May I offer you a cigar.

Drop dead how sad.

What does it mean.

(                                       ) *


Thank you.

Legending is done by ears. These ears are located in the center of the forehead, assuming that the C’s are in line. Lines do not curve. They sometimes swurve but they never curve. To see with your ears, what happens is not a line. Not if a legend. What happens is on the wall.

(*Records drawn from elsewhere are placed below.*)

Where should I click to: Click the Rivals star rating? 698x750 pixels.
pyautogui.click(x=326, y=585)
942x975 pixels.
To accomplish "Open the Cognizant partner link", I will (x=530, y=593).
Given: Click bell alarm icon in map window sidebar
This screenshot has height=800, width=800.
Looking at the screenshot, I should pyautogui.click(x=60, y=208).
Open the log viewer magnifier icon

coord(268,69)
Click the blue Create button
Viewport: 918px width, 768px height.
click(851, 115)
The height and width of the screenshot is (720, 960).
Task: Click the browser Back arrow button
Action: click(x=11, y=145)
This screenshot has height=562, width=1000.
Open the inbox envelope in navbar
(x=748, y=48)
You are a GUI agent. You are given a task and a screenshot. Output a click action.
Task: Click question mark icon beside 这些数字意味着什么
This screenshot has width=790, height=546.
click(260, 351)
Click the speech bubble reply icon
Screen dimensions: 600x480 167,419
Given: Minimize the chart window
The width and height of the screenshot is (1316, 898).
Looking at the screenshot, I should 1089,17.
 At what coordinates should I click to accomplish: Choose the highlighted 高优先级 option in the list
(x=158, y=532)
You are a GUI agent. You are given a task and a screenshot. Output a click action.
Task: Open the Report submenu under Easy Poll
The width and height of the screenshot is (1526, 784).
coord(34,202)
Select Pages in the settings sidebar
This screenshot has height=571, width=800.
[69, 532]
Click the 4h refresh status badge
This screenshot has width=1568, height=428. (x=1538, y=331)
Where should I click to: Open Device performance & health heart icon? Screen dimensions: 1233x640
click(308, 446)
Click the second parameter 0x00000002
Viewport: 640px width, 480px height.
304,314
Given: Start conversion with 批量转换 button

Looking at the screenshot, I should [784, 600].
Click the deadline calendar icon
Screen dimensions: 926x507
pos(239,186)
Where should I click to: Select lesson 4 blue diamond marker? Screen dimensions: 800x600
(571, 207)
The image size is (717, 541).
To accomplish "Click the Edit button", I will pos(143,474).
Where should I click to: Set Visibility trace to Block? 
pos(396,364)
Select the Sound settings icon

One might let the happenings happen.

One might not.

One might contribute.

1 and 1, and 1 in a box.

Being better.

1 might offer a fly his freedom. 1 might be clearly red. 1 might reflect the sun. 1 might not have enough air. 1 is many things.

Who are people anyway.

This is the most useless thought ever.

1 in a spaceship. What is 1 I will make 1. A little 1.

Here I am.

Once I climbed a hill, not a legend.

Here is a hill, not a legend.

A hill. Beginning. I climbing. Nous voyons …. no legend.

A hill. Climbing. I, fat, with grease in my hair.

A monkey’s cheek pouch. To damage. Abracadabra. Abstractly accessible. Banausic beans. Chug chug.

To the tune of twinkle twinkle little star.

Thanking and offering makes everything clear.

Somebody has ruined the soup.
The End

Here we come to the end.

Legends comes form the sixth sea, after everybody else has gone away.

Legends do not know.

Legends are what never know anything.

Legends move.

Ivor a legend. Everything is clear.

I thank you.

The End

Still not the end. I cannot call on the end.

Everything is clear.

I thank you.



Autumn, 1959

* Nobody home.



SOURCE: First published in 1960 by Bern Porter as a pamphlet. This text from Dick Higgins, Legends & Fishnets (Barton, Vermont & New York, New York: Unpublished Editions: 1976), 11 -17. For the original formatting see the PDF here. Spelling as in original.




In his essay “The Strategy of Each of My Books,” Higgins writes:


What Are Legends (1960), my first book, is the theoretical text which goes with Legends and Fishnets (1958-60, 1969; published in 1976). It exemplifies my near-obsession with unifying my theory and practice, written as it is in my “legend” style; this style uses few verbs in the indicative mode, substituting participles wherever possible, in order to get a pictorial effect in words. Important conceptual models to me were certain late Latin poems in which strings of participles provide the movement of the poem (e.g., the “Stabat Mater”) and the last part of the De Quincey “English Mail Coach,” as well as the obvious modernist texts by Gertrude Stein and others. I printed it myself when I was at the Manhattan School of Printing, using a handlettered text and found-illustrations by Bern Porter, a highly original graphic artist and writer from Maine whose work I have admired for many years.


SOURCE: Dick Higgins, Horizons: The Poetics and Theory of the Intermedia (Carbondale: Southern Illinois University Press, 1984), 118.


Dick Higgins, Intermedia Chart (1995)


Higgins was also a publisher of Unpublished Editions, so perhaps the cover blurb for Legends & Fishets can be seen as a further author’s note:



“Must a story consist only of what is told? Or can it also lie in the language? Or in the interplay among the ideas and images embodied in the words?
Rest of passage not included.